#Name : Harshbir Singh Sandhu
#E-Mail : harshsandhuonweb@gmail.com
#College : IIT Kanpur

A COMBINED CYCLE POWER PLANT IN CALIFORNIA

Introduction

The Combined Cycle Power Plant or combined cycle gas turbine, a gas turbine generator generates electricity and waste heat is used to make steam to generate additional electricity via a steam turbine. The gas turbine is one of the most efficient one for the conversion of gas fuels to mechanical power or electricity. The use of distillate liquid fuels, usually diesel, is also common as alternate fuels. More recently, as simple cycle efficiencies have improved and as natural gas prices have fallen, gas turbines have been more widely adopted for base load power generation, especially in combined cycle mode, where waste heat is recovered in waste heat boilers, and the steam used to produce additional electricity.

The basic principle of the Combined Cycle is simple: burning gas in a gas turbine (GT) produces not only power - which can be converted to electric power by a coupled generator - but also fairly hot exhaust gases. Routing these gases through a water-cooled heat exchanger produces steam, which can be turned into electric power with a coupled steam turbine and generator. This type of power plant is being installed in increasing numbers round the world where there is access to substantial quantities of natural gas.

Mechanism

Combined cycle power plant as in name suggests, it combines existing gas and steam technologies into one unit, yielding significant improvements in thermal efficiency over conventional steam plant. The term “combined cycle” refers to the combining of multiple thermodynamic cycles to generate power. In a CCGT plant the thermal efficiency is extended to approximately 50-60 per cent, by piping the exhaust gas from the gas turbine into a heat recovery steam generator. However the heat recovered in this process is sufficient to drive a steam turbine with an electrical output of approximately 50 per cent of the gas turbine generator.

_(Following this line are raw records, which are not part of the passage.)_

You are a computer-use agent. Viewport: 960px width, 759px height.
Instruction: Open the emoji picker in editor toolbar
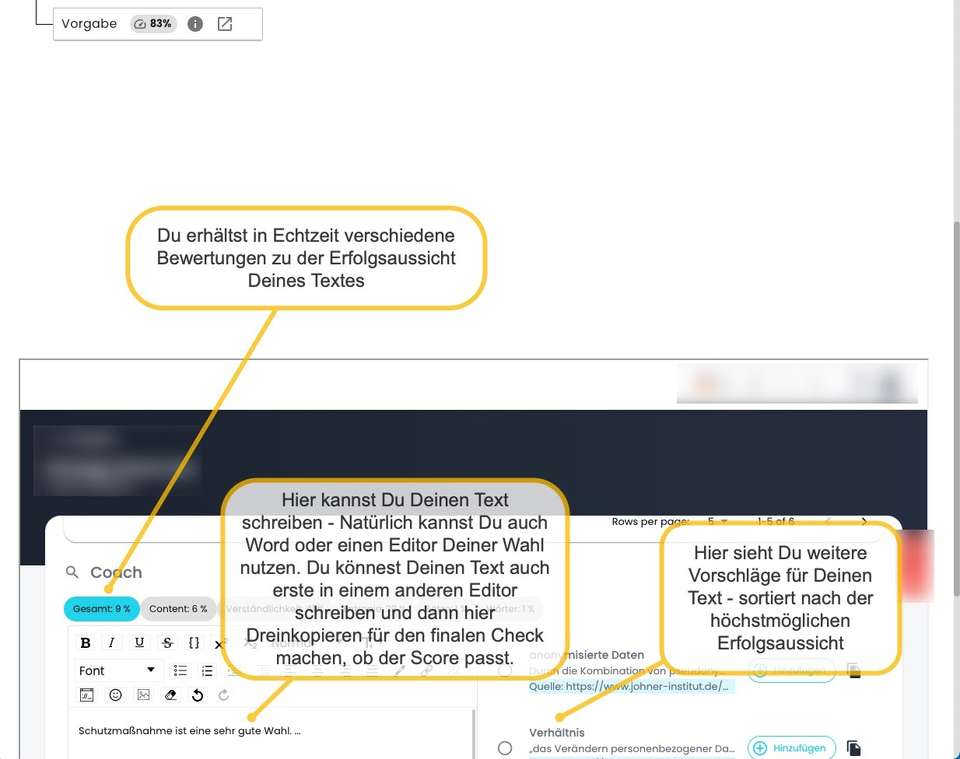point(115,695)
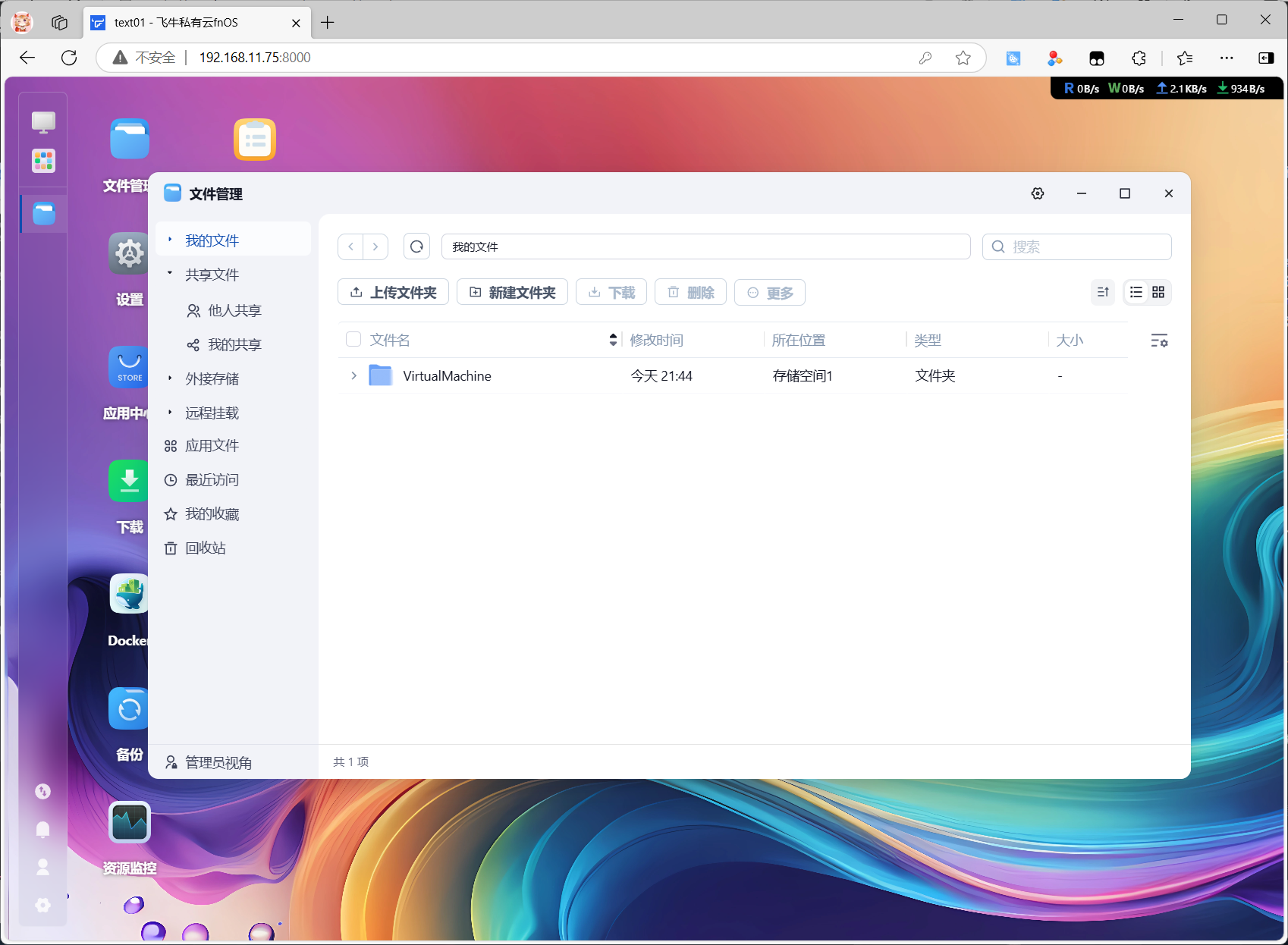Open the Resource Monitor desktop icon
This screenshot has height=945, width=1288.
coord(130,822)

The gas turbine and steam turbine are coupled to a single generator. For startup, or ‘open cycle’ operation of the gas turbine alone, the steam turbine can be disconnected using a hydraulic clutch. In terms of overall investment a single-shaft system is typically about 5 per cent lower in cost, with its operating simplicity typically leading to higher reliability.

Objective

To predict the net hourly electrical Energy Output(PE) of the plant.
Parameters provided :
1. Ambient Temperature
2. Exhaust Vaucum
3. Ambient Pressure
4. Relative Humidity

Data Source :

Pinar Tüfekci, Çorlu Faculty of Engineering, Namik Kemal University, TR-59860 Çorlu, Tekirdag, Turkey Email: ptufekci ‘@’ nku.edu.tr

Heysem Kaya, Department of Computer Engineering, Bogaziçi University, TR-34342, Besiktas, Istanbul, Turkey Email: heysem ‘@’ boun.edu.tr

Reading the Raw Data into the Dataframe

setwd("C:\\Users\\harsh\\Desktop\\data\\CCPP")
CCPP<- read.csv("data.csv")
library(ggplot2, quietly = TRUE)
library(knitr, quietly = TRUE)
dim(CCPP)

## [1] 9568    5

Features consist of hourly average ambient variables
1. Temperature (T) in the range 1.81°C and 37.11°C,
2. Ambient Pressure (AP) in the range 992.89-1033.30 milibar,
3. Relative Humidity (RH) in the range 25.56% to 100.16%
4. Exhaust Vacuum (V) in teh range 25.36-81.56 cm Hg
5. Net hourly electrical energy output (EP) 420.26-495.76 MW
The averages are taken from various sensors located around the plant that record the ambient variables every second. The variables are given without normalization. Almost all of the values of the variables are different and there is no different category in any variable.(No point in making contigency tables.)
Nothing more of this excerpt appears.